I’ve spent so long trying at things, failing, and picking myself up again, that I once became almost immune to the emotional blow. And that’s a bad thing. When you take a loss, there are only two positive aspects.
The worst thing you can do, after you’ve tried and failed, is go charging right ahead into a new challenge, before you’ve had time to let the last one sink in. This is pretty common knowledge – we all know someone who married their rebound partner after a break up, instead of stepping back and reflecting on their relationship and why it failed.
Unfortunately, even though we’ve all seen this happen, we don’t take it and apply it to other situations, other shit that we go through. When you start a business, and it blows, you suddenly pivot, or start again, or reset.
When you’ve been working on a blog and nobody reads it, you try and find an instant fix so you can start another blog and go through the whole process all over again.
None of that works. None of that is healthy. None of that is the right way to pick yourself up after a major loss.
So what do you do? What’s the right answer? What’s the next step?
You take the time to reflect.
You have to be able to put a certain amount of distance between you and your failure so that you can find a sense of balance and try to understand it. Understand what you did wrong, what you did right, and what was totally out of your control. Understand where everything went off the rails.
Learning from what we’ve done, from the mistakes that have been made, that’s the only way to achieve anything great. Steve Jobs was kicked out of Apple and spent years in the wilderness slaving over his doomed NEXT computer long before he made the iPhone happen.
He spent those years reflecting on the reasons for his failure and examining it.

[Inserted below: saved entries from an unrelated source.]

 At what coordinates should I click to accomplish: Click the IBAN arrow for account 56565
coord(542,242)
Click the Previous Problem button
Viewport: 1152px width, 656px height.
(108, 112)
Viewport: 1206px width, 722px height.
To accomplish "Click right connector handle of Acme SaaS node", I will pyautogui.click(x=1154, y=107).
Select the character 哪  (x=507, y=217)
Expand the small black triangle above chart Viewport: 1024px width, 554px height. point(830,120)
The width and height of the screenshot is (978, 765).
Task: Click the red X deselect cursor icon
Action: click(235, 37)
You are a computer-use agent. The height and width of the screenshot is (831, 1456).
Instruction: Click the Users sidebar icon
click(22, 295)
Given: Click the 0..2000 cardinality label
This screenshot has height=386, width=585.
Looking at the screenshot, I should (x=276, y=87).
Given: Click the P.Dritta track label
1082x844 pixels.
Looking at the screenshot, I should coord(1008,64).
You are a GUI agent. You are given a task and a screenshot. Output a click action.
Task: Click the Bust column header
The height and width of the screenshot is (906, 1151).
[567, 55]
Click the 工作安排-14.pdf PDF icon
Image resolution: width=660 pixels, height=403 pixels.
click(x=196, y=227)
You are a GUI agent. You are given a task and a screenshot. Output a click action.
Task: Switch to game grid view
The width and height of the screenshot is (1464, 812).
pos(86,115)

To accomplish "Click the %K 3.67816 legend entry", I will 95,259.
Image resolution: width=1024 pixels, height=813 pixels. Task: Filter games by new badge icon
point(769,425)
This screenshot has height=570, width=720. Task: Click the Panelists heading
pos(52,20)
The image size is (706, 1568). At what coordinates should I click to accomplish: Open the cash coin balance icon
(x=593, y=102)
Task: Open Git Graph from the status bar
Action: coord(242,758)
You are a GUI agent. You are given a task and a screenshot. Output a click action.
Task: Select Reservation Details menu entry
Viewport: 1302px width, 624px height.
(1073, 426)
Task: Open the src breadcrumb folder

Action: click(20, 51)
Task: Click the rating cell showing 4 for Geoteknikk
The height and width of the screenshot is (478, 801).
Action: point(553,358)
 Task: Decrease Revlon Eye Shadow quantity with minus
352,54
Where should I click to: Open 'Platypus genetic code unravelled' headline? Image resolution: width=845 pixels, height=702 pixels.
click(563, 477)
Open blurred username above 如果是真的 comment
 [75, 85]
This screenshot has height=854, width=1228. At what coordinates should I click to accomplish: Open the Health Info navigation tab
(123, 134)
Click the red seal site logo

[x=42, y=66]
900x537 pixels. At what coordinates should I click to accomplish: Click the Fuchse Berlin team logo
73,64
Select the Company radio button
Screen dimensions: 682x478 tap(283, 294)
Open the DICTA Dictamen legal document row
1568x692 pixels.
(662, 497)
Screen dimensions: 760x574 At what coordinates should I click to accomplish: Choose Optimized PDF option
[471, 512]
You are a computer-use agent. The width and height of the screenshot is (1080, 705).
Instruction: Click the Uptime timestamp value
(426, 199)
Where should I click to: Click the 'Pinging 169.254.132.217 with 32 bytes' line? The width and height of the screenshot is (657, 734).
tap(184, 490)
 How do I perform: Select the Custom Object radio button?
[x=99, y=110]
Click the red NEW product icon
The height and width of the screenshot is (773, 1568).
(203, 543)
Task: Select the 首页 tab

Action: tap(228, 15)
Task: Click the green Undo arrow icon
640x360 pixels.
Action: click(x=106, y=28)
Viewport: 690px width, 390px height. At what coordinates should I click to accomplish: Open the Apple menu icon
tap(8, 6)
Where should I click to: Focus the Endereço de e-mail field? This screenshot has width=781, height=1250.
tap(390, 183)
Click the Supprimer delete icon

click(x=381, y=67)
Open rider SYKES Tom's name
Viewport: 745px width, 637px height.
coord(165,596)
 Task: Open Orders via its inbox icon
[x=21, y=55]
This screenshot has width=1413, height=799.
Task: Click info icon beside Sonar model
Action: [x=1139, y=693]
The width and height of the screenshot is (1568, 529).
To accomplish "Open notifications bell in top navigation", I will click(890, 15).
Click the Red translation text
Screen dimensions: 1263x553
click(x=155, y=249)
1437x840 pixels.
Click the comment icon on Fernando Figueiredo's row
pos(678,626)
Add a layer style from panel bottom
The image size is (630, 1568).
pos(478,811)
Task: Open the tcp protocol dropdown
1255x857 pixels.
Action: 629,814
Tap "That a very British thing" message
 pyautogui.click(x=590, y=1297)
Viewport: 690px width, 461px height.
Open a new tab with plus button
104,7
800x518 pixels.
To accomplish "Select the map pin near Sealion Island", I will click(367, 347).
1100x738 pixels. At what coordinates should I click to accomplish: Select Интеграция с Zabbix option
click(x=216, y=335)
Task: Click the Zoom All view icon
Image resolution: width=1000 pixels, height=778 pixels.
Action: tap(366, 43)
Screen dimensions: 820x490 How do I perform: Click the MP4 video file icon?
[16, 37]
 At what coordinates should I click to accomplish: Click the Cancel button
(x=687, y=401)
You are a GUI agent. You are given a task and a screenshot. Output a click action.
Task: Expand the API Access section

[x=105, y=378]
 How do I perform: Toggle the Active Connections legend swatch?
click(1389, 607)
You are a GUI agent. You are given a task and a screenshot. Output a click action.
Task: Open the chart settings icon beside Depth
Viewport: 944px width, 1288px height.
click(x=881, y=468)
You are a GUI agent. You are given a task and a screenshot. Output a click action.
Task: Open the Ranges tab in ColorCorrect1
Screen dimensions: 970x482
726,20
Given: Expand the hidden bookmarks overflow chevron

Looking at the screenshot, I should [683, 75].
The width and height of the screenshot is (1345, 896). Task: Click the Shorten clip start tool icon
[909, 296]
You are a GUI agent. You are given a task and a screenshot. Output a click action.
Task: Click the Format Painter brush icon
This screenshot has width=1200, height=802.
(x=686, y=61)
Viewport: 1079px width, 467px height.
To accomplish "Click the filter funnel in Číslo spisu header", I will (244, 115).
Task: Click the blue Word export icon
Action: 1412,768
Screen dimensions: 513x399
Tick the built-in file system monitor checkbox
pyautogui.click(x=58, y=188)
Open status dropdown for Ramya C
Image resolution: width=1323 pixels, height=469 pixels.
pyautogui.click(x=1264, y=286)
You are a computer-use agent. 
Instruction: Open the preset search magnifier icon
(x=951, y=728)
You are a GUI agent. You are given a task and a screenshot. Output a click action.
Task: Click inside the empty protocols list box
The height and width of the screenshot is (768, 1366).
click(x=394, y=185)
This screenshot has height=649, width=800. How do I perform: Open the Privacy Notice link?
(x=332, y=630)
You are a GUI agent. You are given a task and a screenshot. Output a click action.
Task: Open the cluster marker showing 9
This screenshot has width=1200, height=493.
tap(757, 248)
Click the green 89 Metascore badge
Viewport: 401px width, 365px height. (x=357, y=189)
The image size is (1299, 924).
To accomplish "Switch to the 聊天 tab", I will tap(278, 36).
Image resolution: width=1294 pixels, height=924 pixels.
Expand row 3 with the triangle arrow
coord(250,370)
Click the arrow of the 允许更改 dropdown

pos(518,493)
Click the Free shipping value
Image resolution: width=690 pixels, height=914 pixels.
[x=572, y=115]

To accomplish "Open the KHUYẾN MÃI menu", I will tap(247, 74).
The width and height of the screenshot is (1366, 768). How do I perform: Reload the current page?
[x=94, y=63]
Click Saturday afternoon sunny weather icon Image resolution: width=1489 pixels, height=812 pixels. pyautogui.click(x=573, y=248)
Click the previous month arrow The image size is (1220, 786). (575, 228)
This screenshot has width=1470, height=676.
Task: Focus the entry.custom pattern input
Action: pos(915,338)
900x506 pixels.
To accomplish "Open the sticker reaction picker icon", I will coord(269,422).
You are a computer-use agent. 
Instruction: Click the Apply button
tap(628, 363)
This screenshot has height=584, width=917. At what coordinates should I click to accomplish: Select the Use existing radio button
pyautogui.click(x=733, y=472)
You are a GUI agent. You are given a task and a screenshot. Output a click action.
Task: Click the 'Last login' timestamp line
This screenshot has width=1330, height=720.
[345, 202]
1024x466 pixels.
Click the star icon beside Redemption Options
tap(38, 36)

You can find similar examples and experiences in the lives of any great creative, entrepreneur or thinker. They’ve all had losses, they’ve all stepped away and examined them, and none of them had a hit with a rebound project.
The same is going to apply for you, every time and in every case. That’s just the way it works. If you fail, and your method of picking yourself up is to just dive back in without asking what happened the first time, history and your own mistakes will be repeated over and over.
Trust me, I’ve been there, done that and learned from the experience. Heed this advice and you will be back to your glorious self in no time!